WHAT IS ASKED
Turn every line of the entries below into a Markdown table with the columns "Row" and "Line," putting a row number in the first and the line itself in the second, and skip any blank lines. Leave the pictures out of the table.

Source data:
+--

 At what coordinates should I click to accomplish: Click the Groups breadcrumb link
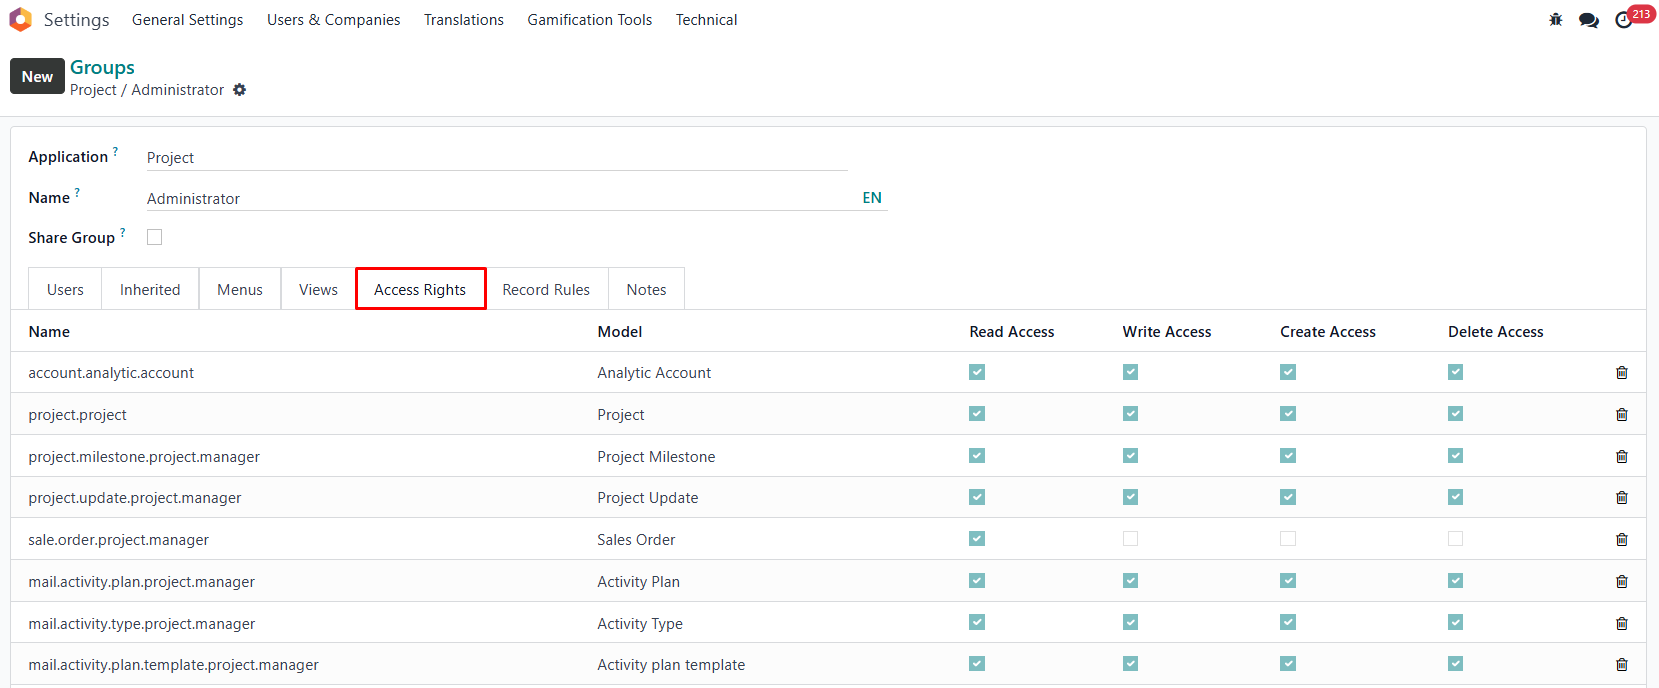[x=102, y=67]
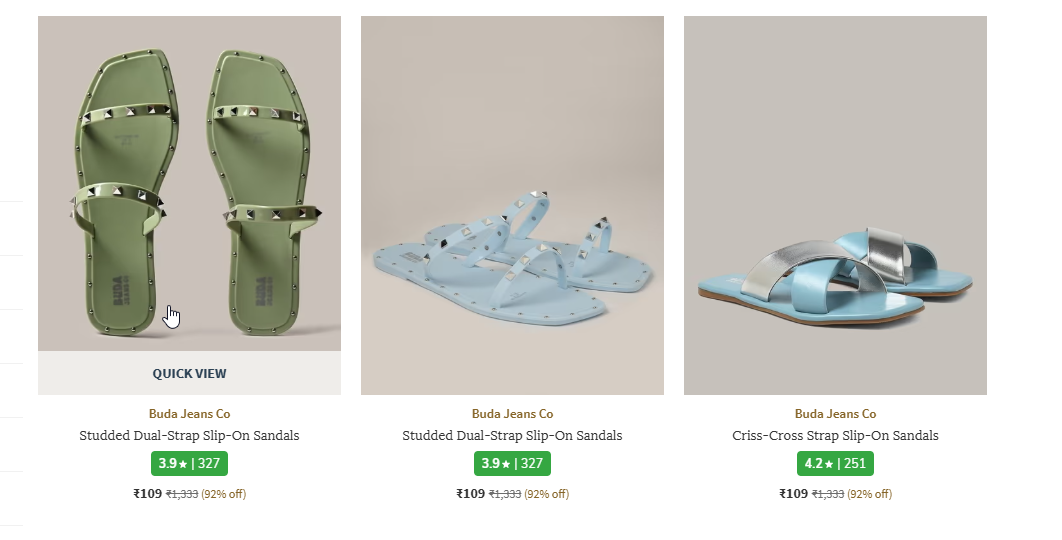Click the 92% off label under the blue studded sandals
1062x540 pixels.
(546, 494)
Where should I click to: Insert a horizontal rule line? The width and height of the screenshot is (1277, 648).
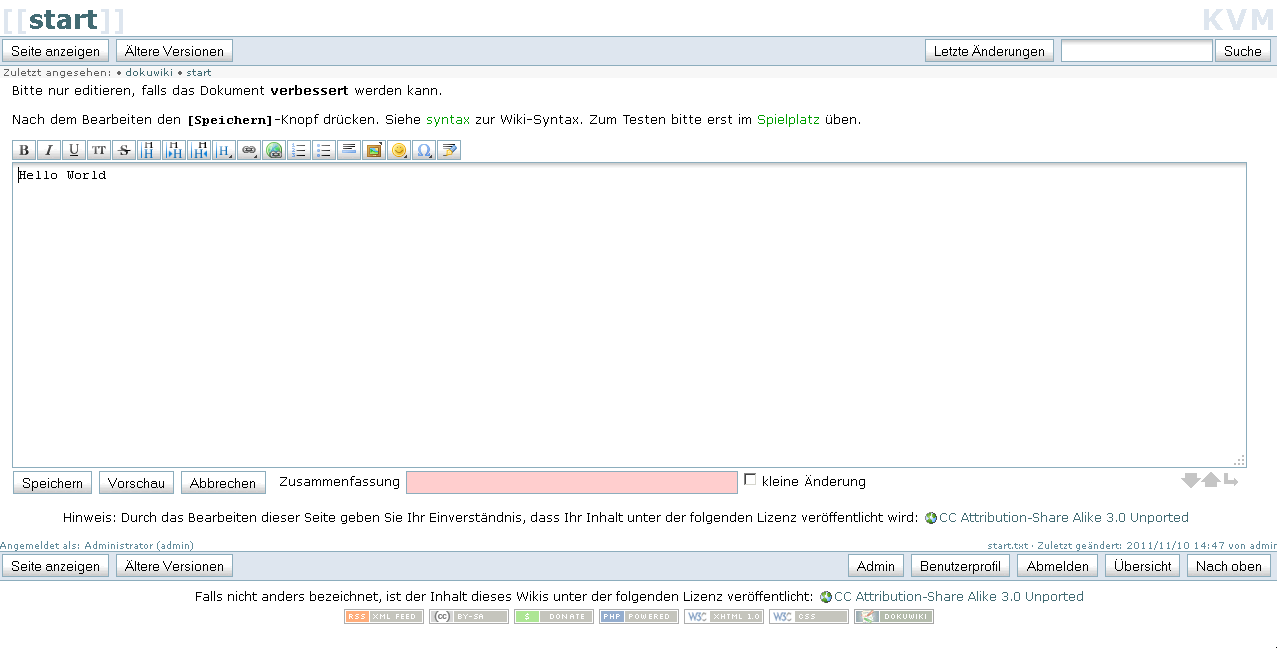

+--

WRITTEN REPLY
| Row | Line |
|---|---|
| 1 |  At what coordinates should I click to accomplish: Click the Groups breadcrumb link |
| 2 | [x=102, y=67] |
| 3 | Click the 92% off label under the blue studded sandals |
| 4 | 1062x540 pixels. |
| 5 | (546, 494) |
| 6 | Where should I click to: Insert a horizontal rule line? The width and height of the screenshot is (1277, 648). |